TEXTO PARA ANÁLISIS>
- - - - -

El programa aplicó un castigo general luego de reiteradas faltas al protocolo por gritos externos. La decisión generó cruces entre participantes y polémica.
Un nuevo episodio de tensión sacudió la casa de Gran Hermano tras una sanción que impacta en todos los participantes, medida que fue anunciada luego de que algunos concursantes no cumplieran con el protocolo establecido frente a gritos provenientes del exterior.
El hecho no fue aislado. Según explicó la voz del programa, en varias oportunidades los jugadores demoraron en ingresar a la casa cuando se escuchaban mensajes desde afuera, algo expresamente prohibido.
“Todo aquel que se deje ganar por la curiosidad y permanezca en el jardín más de lo debido comete un grave error”, advirtió el Big al comunicar la decisión.
Aunque la falta fue cometida por algunos, la sanción alcanzó a todo el grupo. Durante una semana, los participantes no podrán utilizar la piscina ni el gimnasio, tendrán el presupuesto reducido a la mitad y contarán con solo una hora diaria de agua caliente.
“Sepan que no lo lamento en absoluto”, fue otra de las frases que marcó el tono del anuncio.
Antes de la comunicación, una alarma obligó a los jugadores a quedarse inmóviles. Luego, personas vestidas de negro ingresaron a la casa para clausurar distintos sectores con cintas y carteles de “Prohibido su uso”, en una puesta en escena que reforzó el impacto del castigo.
Tras el anuncio, el clima se volvió tenso. Nazareno Pompei asumió parte de la responsabilidad: “Me hago cargo. Pido perdón. No fue intencional”.
Sin embargo, otros participantes cuestionaron esa postura. Brian Sarmiento señaló que no fue el único involucrado y apuntó directamente contra Jennifer “Pincoya” Galvarini, lo que derivó en una fuerte discusión entre ambos.

- - - - -

(Registros incluidos en un conjunto de datos)

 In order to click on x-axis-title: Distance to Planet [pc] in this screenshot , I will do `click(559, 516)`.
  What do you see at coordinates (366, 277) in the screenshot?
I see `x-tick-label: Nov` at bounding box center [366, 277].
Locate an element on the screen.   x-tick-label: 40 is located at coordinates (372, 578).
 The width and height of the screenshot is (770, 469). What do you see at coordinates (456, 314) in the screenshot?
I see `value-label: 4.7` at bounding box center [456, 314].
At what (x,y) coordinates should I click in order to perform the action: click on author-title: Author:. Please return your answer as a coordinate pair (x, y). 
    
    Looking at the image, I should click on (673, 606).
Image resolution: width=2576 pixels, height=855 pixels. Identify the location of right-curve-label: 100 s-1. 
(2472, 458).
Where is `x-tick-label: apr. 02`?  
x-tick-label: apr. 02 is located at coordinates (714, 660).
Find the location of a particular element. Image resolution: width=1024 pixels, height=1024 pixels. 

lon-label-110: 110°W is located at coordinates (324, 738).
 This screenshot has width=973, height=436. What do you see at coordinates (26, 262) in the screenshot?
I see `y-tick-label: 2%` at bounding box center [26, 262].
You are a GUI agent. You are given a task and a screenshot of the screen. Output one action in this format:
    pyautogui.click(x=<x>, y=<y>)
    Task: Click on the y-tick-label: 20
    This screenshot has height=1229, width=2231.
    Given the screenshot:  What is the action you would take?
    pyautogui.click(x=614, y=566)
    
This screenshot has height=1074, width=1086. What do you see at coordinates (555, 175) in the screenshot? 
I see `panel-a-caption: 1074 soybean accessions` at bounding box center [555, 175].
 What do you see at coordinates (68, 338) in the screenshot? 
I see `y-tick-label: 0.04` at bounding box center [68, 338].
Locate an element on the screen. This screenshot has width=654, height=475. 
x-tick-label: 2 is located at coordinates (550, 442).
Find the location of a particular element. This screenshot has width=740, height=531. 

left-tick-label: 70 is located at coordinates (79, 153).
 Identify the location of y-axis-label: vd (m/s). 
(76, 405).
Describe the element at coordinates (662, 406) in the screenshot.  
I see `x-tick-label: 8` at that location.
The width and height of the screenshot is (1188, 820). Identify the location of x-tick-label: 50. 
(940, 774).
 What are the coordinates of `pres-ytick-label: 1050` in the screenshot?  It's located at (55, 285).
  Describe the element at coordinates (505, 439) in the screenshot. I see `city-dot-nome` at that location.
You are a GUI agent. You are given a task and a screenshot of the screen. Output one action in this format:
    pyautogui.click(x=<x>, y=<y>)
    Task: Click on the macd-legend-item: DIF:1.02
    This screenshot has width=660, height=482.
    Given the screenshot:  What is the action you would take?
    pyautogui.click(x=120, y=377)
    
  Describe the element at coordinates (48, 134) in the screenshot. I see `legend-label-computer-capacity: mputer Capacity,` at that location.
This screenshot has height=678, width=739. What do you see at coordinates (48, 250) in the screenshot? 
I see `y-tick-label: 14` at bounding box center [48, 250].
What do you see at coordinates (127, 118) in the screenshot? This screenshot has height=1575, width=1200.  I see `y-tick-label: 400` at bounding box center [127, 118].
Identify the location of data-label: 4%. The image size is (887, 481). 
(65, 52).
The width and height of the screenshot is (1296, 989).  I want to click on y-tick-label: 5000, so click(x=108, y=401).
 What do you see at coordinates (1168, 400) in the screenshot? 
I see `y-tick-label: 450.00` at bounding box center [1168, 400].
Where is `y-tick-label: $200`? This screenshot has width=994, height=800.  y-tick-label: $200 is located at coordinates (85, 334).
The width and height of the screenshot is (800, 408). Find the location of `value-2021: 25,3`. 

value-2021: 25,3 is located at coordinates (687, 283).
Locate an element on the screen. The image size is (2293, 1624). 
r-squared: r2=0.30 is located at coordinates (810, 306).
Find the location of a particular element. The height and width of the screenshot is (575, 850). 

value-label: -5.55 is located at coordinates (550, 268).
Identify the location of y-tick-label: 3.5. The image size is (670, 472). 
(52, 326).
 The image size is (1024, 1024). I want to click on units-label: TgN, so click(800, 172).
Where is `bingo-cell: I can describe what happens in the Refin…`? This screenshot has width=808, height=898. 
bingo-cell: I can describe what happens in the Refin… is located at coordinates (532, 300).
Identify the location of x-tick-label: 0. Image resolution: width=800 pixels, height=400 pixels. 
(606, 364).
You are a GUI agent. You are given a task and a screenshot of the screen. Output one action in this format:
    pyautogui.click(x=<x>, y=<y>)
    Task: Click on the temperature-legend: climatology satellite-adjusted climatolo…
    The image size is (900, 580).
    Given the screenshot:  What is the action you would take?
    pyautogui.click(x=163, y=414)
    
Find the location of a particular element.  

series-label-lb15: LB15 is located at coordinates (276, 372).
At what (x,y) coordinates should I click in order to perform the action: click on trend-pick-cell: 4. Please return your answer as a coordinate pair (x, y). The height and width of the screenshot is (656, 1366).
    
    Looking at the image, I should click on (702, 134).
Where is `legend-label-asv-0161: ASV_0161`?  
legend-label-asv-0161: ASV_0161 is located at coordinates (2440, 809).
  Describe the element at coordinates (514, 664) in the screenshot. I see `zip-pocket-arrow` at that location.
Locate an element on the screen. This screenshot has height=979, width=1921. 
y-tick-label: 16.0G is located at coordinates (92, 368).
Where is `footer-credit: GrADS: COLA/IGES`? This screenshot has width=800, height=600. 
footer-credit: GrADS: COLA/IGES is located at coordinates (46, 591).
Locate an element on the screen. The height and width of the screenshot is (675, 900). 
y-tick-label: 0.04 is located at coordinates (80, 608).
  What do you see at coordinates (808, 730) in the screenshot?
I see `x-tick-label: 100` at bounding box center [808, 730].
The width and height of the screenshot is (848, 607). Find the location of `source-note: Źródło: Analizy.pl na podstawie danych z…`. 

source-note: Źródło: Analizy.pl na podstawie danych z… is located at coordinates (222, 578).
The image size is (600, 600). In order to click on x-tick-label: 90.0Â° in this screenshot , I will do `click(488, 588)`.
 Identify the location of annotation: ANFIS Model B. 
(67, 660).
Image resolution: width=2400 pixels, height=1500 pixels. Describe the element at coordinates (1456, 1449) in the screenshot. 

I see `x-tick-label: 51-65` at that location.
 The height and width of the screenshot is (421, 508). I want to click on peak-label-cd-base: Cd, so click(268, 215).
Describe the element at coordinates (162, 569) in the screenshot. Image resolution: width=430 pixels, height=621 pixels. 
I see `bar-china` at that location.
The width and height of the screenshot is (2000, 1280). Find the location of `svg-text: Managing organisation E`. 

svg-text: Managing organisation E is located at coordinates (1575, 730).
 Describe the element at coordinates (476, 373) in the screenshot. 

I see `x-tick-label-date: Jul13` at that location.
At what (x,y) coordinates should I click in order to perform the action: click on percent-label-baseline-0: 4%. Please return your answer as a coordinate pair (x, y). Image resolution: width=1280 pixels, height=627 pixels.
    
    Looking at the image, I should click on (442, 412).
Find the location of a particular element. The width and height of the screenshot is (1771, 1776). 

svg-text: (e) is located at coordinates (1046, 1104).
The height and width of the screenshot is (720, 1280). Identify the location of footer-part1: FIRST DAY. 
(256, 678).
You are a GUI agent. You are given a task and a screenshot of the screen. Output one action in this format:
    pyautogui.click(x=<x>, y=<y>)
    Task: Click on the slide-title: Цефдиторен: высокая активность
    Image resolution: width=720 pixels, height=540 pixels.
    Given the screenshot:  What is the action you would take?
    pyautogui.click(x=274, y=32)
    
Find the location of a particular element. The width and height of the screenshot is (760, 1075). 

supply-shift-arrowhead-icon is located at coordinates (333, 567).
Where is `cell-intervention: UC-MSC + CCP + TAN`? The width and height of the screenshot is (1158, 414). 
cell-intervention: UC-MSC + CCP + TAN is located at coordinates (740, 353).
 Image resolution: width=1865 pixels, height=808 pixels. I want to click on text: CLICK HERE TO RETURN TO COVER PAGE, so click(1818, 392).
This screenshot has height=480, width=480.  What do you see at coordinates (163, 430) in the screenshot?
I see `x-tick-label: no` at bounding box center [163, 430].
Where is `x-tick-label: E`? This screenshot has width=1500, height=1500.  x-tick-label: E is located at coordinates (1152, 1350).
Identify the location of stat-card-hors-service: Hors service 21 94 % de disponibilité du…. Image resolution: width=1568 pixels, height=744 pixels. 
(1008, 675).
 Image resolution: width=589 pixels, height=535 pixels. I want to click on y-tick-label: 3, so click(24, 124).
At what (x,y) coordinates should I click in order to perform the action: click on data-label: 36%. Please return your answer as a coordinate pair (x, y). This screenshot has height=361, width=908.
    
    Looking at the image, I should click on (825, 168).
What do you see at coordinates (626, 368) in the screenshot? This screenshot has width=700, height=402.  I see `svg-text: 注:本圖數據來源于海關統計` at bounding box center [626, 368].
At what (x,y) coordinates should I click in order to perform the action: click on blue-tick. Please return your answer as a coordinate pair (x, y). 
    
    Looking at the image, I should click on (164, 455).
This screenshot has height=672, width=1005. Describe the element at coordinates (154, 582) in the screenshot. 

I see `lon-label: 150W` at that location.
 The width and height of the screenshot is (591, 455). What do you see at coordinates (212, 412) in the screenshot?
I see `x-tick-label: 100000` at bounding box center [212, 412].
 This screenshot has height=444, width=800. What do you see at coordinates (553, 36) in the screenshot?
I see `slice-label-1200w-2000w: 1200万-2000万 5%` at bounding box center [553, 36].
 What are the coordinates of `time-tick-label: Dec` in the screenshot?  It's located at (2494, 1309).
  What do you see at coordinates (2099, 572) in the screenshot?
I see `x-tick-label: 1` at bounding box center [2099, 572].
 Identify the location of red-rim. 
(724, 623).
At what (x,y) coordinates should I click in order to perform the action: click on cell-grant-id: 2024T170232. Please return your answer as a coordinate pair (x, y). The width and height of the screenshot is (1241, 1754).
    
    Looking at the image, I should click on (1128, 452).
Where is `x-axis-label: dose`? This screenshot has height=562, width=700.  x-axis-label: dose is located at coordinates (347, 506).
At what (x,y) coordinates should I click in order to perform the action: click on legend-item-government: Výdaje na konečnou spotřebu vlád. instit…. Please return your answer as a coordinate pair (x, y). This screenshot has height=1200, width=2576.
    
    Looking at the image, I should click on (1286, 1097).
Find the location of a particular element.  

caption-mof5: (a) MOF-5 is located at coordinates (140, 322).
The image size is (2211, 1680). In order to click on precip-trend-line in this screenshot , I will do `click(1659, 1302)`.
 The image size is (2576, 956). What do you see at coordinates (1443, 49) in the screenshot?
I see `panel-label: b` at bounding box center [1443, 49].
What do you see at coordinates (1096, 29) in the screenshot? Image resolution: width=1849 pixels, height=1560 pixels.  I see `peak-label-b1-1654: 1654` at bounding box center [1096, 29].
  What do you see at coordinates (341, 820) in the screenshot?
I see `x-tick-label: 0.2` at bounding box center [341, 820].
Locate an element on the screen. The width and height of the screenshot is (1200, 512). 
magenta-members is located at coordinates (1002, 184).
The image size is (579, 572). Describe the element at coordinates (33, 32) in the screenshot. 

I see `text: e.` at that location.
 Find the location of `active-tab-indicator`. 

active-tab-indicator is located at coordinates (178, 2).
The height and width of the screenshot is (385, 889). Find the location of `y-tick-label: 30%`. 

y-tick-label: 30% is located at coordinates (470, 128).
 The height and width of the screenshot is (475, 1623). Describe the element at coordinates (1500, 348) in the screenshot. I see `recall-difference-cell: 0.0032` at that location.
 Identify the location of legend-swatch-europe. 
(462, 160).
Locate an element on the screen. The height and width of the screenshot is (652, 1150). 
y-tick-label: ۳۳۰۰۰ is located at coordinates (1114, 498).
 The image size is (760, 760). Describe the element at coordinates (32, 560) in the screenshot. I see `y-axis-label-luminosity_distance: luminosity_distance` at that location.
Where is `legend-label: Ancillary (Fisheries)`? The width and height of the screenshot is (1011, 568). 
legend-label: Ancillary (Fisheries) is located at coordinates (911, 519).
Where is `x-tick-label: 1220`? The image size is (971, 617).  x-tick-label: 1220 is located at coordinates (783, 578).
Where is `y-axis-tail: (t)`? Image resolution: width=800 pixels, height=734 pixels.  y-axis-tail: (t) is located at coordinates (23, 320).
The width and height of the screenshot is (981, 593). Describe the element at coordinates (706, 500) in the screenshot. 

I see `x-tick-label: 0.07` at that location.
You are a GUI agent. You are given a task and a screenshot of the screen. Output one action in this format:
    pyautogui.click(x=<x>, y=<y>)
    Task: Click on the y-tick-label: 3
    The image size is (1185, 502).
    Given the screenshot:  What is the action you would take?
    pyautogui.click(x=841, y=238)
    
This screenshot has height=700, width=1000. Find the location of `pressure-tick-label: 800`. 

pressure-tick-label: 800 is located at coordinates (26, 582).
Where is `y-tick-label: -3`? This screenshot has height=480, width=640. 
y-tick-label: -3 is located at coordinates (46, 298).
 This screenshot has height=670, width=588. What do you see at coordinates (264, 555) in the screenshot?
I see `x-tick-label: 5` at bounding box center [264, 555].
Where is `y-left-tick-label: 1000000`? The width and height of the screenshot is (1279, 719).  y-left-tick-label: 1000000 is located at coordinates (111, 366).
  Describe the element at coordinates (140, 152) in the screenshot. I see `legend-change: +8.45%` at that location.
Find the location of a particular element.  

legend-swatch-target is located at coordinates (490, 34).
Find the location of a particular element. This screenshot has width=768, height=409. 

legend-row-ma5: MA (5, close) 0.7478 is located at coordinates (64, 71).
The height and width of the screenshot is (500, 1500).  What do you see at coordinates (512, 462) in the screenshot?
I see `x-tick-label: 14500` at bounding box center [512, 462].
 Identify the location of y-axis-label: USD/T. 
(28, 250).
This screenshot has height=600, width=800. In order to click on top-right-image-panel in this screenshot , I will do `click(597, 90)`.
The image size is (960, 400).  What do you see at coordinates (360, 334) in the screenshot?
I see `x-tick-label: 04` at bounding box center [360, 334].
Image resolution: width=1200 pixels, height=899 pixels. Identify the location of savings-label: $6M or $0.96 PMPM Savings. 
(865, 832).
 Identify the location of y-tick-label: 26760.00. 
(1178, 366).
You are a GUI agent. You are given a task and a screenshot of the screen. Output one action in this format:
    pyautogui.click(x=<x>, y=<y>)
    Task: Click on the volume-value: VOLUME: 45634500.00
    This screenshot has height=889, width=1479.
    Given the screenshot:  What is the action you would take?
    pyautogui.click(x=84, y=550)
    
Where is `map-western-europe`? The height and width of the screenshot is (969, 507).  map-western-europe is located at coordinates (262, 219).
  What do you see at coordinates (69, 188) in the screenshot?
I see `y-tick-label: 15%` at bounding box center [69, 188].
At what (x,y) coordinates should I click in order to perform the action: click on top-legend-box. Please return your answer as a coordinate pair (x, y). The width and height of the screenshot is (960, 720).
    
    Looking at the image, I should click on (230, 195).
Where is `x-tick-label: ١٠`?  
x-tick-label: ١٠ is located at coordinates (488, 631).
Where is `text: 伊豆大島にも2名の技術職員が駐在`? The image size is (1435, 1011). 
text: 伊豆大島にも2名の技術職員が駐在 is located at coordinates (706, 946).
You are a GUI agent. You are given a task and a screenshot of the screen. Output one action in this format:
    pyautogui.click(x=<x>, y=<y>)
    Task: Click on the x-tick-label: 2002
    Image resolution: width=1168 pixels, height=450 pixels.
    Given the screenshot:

- - - - -

SOLICITUD DE TRABAJO>
Vuelve a escribir la parte del texto sobre la sanción en Gran Hermano que empieza con las palabras "El programa aplicó" y termina con "provenientes del exterior.", reemplazando "polémica" por "controversia".

RESULTADO DEL EJERCICIO>
El programa aplicó un castigo general luego de reiteradas faltas al protocolo por gritos externos. La decisión generó cruces entre participantes y controversia.
Un nuevo episodio de tensión sacudió la casa de Gran Hermano tras una sanción que impacta en todos los participantes, medida que fue anunciada luego de que algunos concursantes no cumplieran con el protocolo establecido frente a gritos provenientes del exterior.